Success! An Asteroid Was Thrown Off Course by NASA (And Now It Has a Tail)

Photo by Chris Henry

In a futuristic test of humanity’s capacity to prevent an approaching cosmic object from obliterating life on Earth, NASA on Tuesday celebrated exceeding expectations during a mission to deflect a faraway asteroid.

According to NASA Administrator Bill Nelson, the moonlet asteroid Dimorphos was intentionally hit by the refrigerator-sized Double Asteroid Redirection Test (DART) impactor on September 26. This caused it to enter a smaller, quicker orbit around its larger sibling Didymos.

That improved an expectation of 10 minutes and reduced its orbital period by 4%, or 32 minutes, from 11 hours 55 to 11 hours 23.

“Thank god we will have had this successful test,” Nelson told AFP, “if we find an asteroid that is threatening to impact Earth in the future and would be massive enough to actually do some harm.”

The two asteroids do not constitute a threat to our planet because they loop together around our Sun every 2.1 years.

However, they are perfect for researching the planetary defense technique known as “kinetic impact.”

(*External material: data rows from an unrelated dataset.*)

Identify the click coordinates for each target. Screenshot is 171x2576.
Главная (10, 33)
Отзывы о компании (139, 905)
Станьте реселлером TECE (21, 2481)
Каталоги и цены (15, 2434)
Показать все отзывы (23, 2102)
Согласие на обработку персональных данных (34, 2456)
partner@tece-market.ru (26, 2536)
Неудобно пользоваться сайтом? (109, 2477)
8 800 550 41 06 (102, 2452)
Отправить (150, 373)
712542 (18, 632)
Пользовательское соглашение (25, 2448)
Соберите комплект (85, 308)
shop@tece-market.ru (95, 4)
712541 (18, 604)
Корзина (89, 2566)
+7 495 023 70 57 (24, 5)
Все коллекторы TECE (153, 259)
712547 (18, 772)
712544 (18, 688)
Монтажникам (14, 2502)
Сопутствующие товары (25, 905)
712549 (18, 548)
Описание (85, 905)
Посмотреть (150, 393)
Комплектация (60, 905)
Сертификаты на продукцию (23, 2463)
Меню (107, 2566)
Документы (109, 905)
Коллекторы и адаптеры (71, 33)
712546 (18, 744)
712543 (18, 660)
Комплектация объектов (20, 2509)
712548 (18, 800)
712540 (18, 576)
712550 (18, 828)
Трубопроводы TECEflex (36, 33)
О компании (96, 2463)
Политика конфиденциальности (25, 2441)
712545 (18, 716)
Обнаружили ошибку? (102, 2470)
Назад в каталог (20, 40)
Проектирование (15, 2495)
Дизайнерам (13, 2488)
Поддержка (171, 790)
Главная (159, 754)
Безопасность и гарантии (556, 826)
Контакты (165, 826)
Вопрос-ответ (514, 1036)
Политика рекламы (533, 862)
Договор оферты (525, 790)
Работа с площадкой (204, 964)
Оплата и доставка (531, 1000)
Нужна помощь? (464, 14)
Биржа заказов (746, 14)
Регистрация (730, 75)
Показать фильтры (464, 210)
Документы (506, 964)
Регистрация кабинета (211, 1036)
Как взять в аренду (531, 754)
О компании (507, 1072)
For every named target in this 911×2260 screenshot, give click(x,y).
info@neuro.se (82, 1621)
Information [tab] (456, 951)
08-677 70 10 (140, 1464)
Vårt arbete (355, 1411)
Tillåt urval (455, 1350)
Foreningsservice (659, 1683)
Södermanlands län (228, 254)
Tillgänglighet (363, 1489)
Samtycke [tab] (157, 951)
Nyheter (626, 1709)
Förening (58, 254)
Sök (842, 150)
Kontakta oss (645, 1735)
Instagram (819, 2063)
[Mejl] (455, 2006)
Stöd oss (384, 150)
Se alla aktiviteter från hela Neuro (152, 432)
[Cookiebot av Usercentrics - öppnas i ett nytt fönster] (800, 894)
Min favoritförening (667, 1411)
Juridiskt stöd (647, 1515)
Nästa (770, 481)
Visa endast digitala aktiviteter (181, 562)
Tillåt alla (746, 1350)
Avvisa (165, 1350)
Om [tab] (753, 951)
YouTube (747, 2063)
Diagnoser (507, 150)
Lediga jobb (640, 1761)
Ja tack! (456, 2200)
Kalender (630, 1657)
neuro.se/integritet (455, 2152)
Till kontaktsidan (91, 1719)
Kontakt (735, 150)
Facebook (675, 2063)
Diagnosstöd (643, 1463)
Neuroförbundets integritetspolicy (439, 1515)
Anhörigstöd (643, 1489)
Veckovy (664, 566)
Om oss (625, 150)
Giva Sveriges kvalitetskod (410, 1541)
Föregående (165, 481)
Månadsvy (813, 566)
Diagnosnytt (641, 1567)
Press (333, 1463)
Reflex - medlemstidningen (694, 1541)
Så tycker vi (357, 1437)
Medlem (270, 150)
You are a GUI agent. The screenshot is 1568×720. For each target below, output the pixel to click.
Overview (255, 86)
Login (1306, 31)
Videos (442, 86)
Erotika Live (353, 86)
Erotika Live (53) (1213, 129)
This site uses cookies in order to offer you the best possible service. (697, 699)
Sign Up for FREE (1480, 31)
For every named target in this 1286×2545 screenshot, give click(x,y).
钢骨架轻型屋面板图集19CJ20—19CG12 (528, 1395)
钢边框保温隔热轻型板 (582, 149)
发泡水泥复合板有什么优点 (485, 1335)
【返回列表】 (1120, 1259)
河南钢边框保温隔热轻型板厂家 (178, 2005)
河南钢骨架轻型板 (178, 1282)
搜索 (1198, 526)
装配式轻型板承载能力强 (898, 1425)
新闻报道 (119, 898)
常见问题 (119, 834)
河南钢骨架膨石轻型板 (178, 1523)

What was once science fiction has become a reality thanks to DART’s success as a proof-of-concept, especially because of movies like Armageddon, Deep Impact, and Don’t Look Up.

Dimorphos, a never-before-seen object with a diameter of 530 feet (160 meters) and an approximate size of a large Egyptian pyramid, first appeared as a speck of light about an hour prior to impact.

In the last few seconds, as DART sped toward it at around 14,500 miles (23,500 kilometers) per hour, its egg-like form and rugged, boulder-dotted surface came into vivid view.